## WHAT YOU WILL DO
Check the three statements against the promissory note excerpt below: (a) the note is issued under a Note Purchase Agreement with Reclamation Consulting and Applications, Inc.; (b) the holder may freely hedge this security; (c) delivery of the certificate is assured to be good delivery on Canadian stock exchanges. For each, answer yes or no and quote the deciding words.

======== PAGE EXTRACT

DELIVERY OF THIS CERTIFICATE MAY NOT CONSTITUTE "GOOD DELIVERY" IN SETTLEMENT OF
TRANSACTIONS ON STOCK EXCHANGES IN CANADA. THE HOLDER HEREOF WILL NOT, DIRECTLY
OR INDIRECTLY, ENGAGE IN ANY HEDGING TRANSACTION WITH REGARD TO THIS SECURITY,
EXCEPT AS PERMITTED BY THE ACT.
PROMISSORY NOTE
U.S. $[_______] JUNE __, 2007
This Promissory Note is being issued pursuant to a Note Purchase Agreement dated
as of June __, 2007 between [LENDER'S NAME] and Reclamation Consulting and
Applications, Inc. (the "AGREEMENT")

================
======== DATASET SECTION

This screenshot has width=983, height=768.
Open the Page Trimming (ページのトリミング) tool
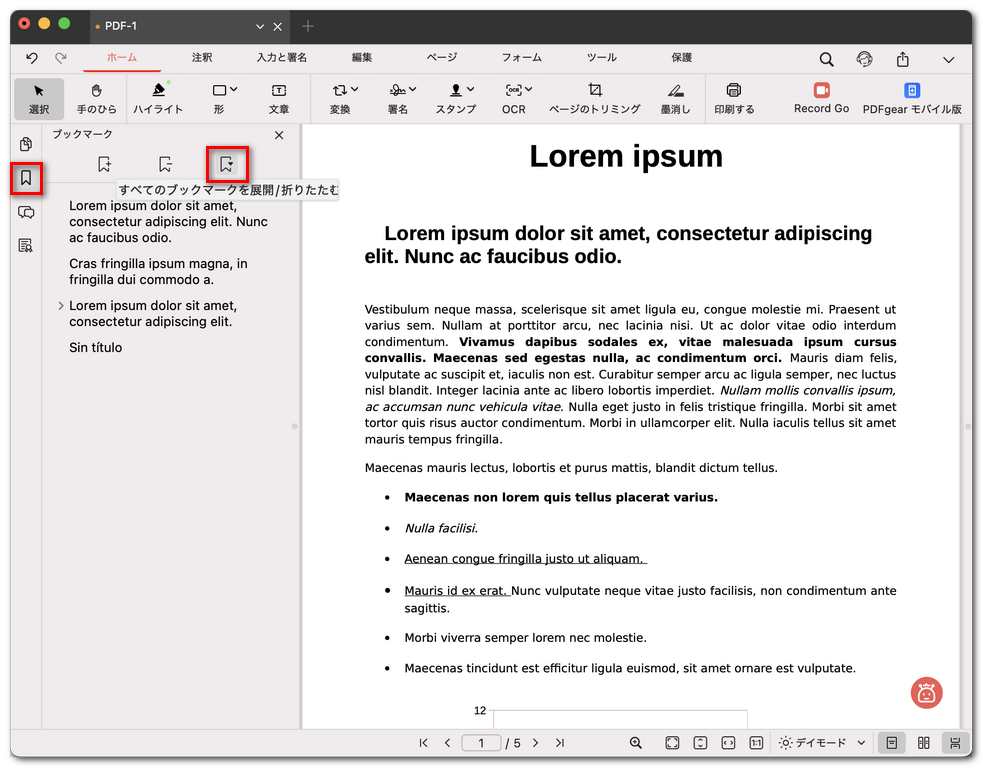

================

## SOLUTION TO THIS EXERCISE
(a) Yes: "This Promissory Note is being issued pursuant to a Note Purchase Agreement"
(b) No: "WILL NOT, DIRECTLY OR INDIRECTLY, ENGAGE IN ANY HEDGING TRANSACTION WITH REGARD TO THIS SECURITY"
(c) No: "DELIVERY OF THIS CERTIFICATE MAY NOT CONSTITUTE"